# Exercise goal
Where does the string "height" appear in the records? Copy every line that contains it.

# Records provided

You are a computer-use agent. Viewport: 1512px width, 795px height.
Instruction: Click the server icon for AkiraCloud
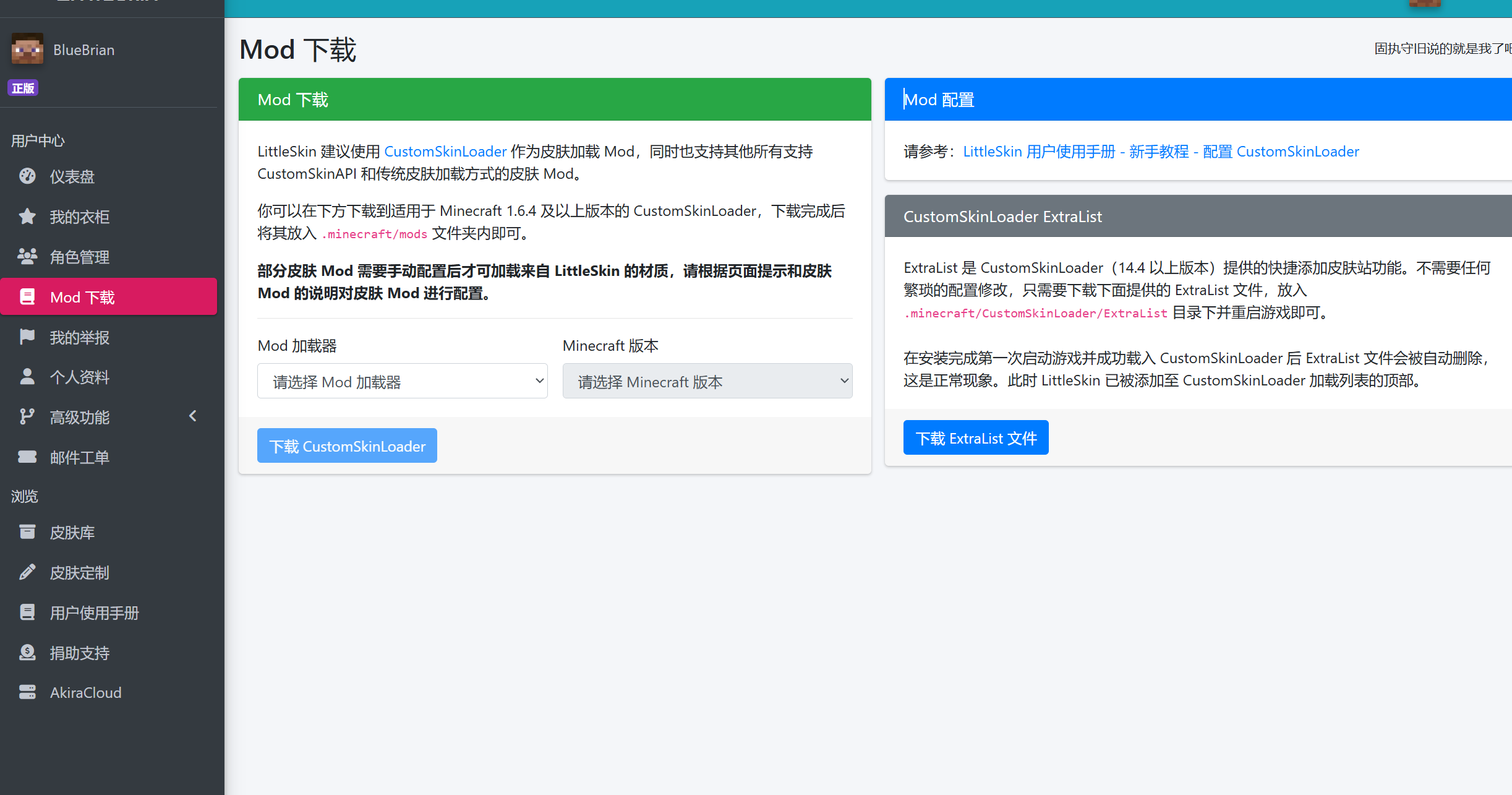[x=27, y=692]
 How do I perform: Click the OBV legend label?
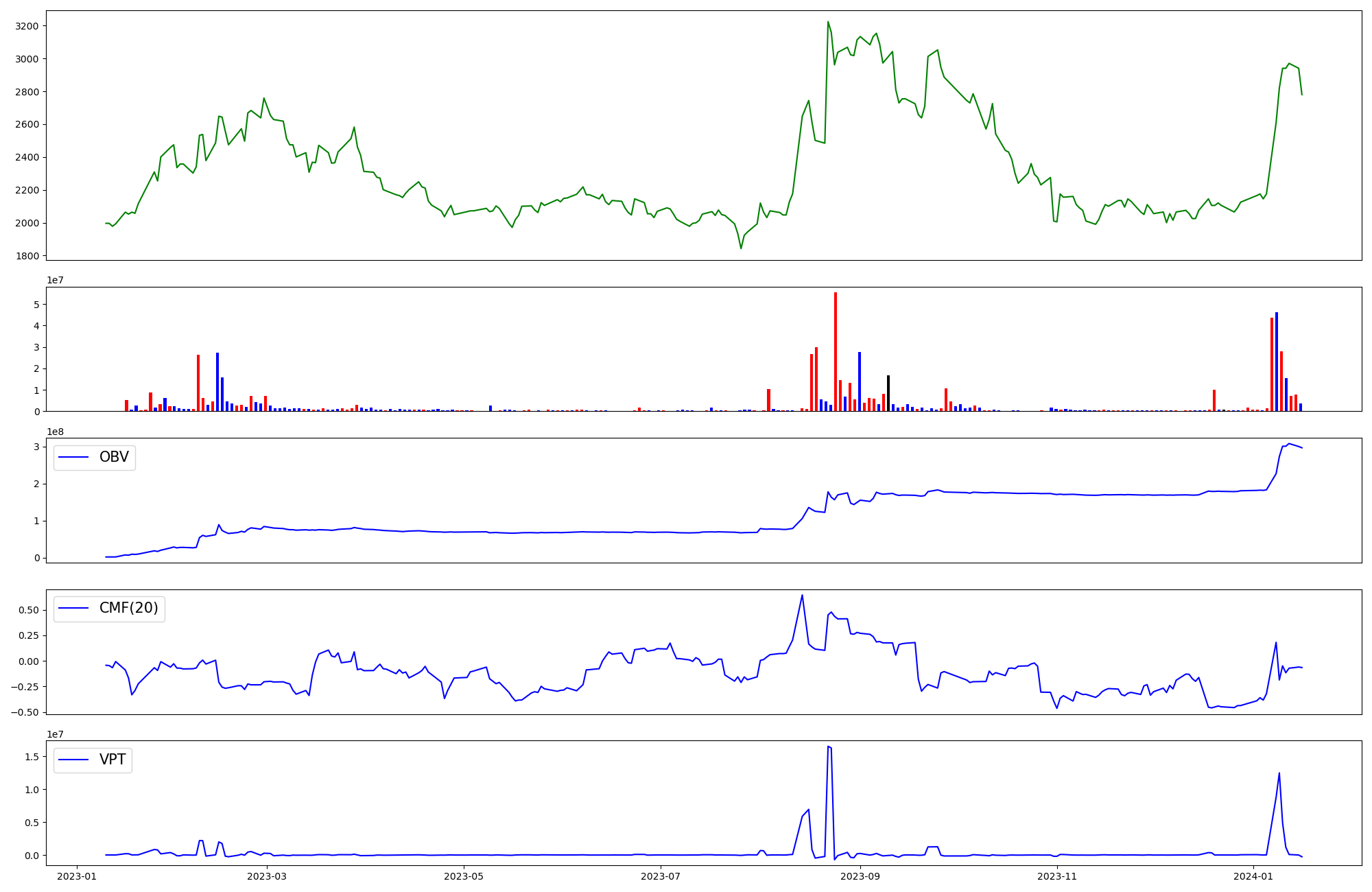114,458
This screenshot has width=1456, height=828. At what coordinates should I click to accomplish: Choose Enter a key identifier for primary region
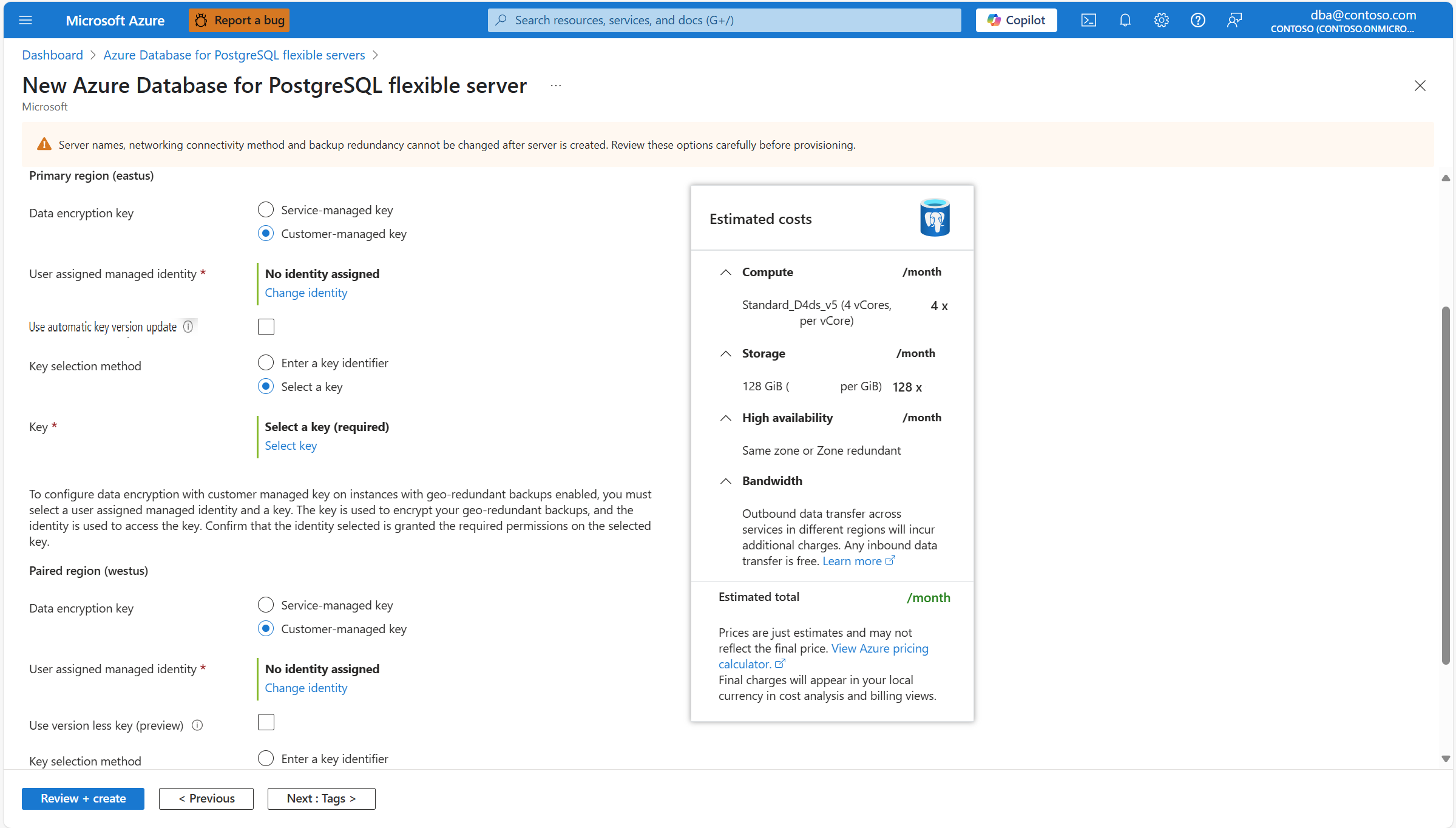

# Response to the task
You are a computer-use agent. Viewport: 1512px width, 795px height.
This screenshot has width=1456, height=828. At what coordinates should I click to accomplish: Choose Enter a key identifier for primary region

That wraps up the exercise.